While on the wait-list, we sweated a 3/6 table by the rail and picked one person to root for, giving bad commentary on the game as it went on and asking loud, ignorant questions (me:
"Why do they put chips on their cards?" April:
"I think it's for luck").
April sat at that table, and I waited until after "Velcro Man" was called before sitting at the table near the staircase. It was a boring, tight table, but I entertained myself watching TV that switched between women's volleyball, women competing in log rolling competitions, and dogs running an obstacle course. It all may have been the same looped footage, but I could watch all three indefinitely.
I doubled my buy-in and then Otis and the PokerStars crew sat down, then April, then Hank.
The table became loose but also friendly and talkative. No one had said a word before, when it played like a grumpy locals 10/20 daytime game. (Someone had asked,
"Is anyone having fun?" and no one responded.)
Once the bloggers descended, most saw the flop, most chased, most drank, most raised with indiscriminate hands like The Hammer (that would be me who reraised Hank with it... and lost), and most chatted.
Intentionally not playing my A game and calling most flops and chasing, I went through my entire buy-in plus winnings, then rebought again. And again. I made up my mind that I was just going to lose everything that night. Including my sobriety.
The feeling at the table was similar to a friendly home game, except the longer we played, the more pots were passed from person to person, with the only winner being the rake that, with the dealer's tip, will continually whittle down anyone who plays long enough in low limits. At least there's no jackpot drop at MGM.

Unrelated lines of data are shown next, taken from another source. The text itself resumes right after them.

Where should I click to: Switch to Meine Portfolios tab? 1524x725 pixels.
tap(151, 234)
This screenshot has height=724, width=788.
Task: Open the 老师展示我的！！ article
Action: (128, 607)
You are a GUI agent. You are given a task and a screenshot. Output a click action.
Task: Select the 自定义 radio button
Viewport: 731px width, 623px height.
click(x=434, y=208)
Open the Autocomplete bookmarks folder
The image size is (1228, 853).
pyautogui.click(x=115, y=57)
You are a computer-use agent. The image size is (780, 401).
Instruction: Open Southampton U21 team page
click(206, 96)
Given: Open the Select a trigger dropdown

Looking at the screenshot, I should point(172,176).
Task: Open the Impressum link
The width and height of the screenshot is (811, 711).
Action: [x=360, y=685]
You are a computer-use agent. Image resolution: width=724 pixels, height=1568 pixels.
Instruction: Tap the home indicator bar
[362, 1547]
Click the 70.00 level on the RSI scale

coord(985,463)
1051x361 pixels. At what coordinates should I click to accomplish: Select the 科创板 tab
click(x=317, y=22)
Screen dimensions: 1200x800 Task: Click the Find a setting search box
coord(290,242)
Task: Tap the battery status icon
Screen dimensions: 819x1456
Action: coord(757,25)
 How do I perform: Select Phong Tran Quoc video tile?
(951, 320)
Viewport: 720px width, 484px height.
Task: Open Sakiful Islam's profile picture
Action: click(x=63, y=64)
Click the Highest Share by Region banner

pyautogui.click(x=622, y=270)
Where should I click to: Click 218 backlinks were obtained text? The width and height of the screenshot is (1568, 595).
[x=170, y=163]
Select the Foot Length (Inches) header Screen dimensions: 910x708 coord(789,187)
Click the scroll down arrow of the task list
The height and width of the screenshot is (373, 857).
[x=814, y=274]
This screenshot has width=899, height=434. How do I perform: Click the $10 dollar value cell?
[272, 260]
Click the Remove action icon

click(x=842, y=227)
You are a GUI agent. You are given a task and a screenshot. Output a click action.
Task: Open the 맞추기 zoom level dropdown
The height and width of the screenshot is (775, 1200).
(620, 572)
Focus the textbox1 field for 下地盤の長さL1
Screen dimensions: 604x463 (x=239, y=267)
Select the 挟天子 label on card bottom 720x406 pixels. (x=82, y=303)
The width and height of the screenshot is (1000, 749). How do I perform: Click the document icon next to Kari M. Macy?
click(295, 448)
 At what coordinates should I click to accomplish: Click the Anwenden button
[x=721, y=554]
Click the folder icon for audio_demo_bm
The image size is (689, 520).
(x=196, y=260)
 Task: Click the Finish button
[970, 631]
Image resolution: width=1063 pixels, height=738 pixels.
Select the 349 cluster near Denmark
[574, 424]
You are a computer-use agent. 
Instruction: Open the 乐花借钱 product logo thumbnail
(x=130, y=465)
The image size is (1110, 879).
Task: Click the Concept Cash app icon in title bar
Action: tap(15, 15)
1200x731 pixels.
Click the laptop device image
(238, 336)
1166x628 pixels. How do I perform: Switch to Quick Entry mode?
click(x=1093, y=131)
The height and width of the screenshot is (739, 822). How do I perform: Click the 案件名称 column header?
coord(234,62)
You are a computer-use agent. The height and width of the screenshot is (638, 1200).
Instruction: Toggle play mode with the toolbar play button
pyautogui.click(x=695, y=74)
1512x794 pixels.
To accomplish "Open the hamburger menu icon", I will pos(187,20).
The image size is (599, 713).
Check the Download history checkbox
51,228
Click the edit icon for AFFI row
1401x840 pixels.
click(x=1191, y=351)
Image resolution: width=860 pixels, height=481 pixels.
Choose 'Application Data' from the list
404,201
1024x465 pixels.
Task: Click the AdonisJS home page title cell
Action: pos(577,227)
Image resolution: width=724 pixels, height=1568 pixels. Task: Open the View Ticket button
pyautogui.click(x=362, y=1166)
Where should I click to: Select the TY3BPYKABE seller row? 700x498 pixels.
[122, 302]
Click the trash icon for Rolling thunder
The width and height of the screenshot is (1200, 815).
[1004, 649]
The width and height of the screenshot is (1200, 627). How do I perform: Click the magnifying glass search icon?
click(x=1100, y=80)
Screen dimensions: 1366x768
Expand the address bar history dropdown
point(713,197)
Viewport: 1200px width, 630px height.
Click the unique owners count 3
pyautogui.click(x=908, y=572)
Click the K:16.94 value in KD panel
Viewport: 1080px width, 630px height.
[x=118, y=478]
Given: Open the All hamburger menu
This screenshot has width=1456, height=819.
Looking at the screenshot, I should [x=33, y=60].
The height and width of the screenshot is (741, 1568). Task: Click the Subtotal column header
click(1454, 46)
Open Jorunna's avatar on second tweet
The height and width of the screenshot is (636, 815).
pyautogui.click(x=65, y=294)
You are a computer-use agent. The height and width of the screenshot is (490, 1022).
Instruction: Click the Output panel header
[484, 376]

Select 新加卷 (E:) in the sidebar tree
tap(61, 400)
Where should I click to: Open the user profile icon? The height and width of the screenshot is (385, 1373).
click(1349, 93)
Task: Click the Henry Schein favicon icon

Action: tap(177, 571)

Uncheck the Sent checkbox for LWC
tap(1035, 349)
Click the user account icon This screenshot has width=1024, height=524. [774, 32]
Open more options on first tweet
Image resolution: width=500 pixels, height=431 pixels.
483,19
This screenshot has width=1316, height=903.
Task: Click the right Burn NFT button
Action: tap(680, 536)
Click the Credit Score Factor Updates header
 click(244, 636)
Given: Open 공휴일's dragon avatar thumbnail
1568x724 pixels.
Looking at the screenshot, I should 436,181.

Lots of laughs, and I got a kick out of needling the dealers, particularly about their acquisition of Luxor and Excalibur. They were relentlessly professional, but also seemed to have a great time putting up with our antics.
Otis put off sleep that night, staying with us through the morning and even returning to the table after a short craps break. How could he not, we collectively gave him a loud round of applause when he won his first hand.
We befriended a guy named Anthony who had just moved to Vegas 11 days ago and was trying to play five hours of poker every day. He went over his quota by four hours and was still at the table by the time we all left. He said he was having so much fun he didn't mind losing.
Subjects included Jessica Simpson being fat, open relationships, feeding small children to the lions, asking to spin the wheel with my Aces cracked (the only wheel is at the Excalibur), Lance Armstrong cancer bracelets that I mistook for people going clubbing, and a guy at the 10/20 who had a huge wad of toilet paper sticking out of his pants.
No one was off-limits, not even Kalani the cocktail waitress, who began her shift at 4 a.m. and who we all agreed was hot, beer goggles or not (one of the dealers helpfully offered that she gets off at noon). Both from California, Hank bonded with her, and she stuck around our table to chat while keeping other customers thirsty. Hank asked her,
"Are you hot? Someone at the table said you were hot and I won't mention who."Blushing like teenagers in high school, we all avoided eye contact, taking a sudden serious interest in our card game while the pretty girl looked at each of us with an eyebrow raised.
After a disappointing round of Toasted Almonds, I got Kalani to bring special drinks of her choosing to each of us, and we had to drink it without knowing what it was (mine was bright red with a cherry in it).
This is how a poker game in Vegas should always be. Minus the losing, of course.
After my final rebuy, the table became 4-handed, April and Hank left to the 10/20, and I hunkered down to play the best I could.
Playing 6max tables online and hundreds of SnGs have paid off in shorthanded and heads-up experience, and I feel that's my best game. It's just too bad most people don't enjoy it and the table usually breaks.
April and I finally left at 8:30 a.m., blinking at the sun, similar to walking out of a matinee into the daylight. Daylight of 113 degrees.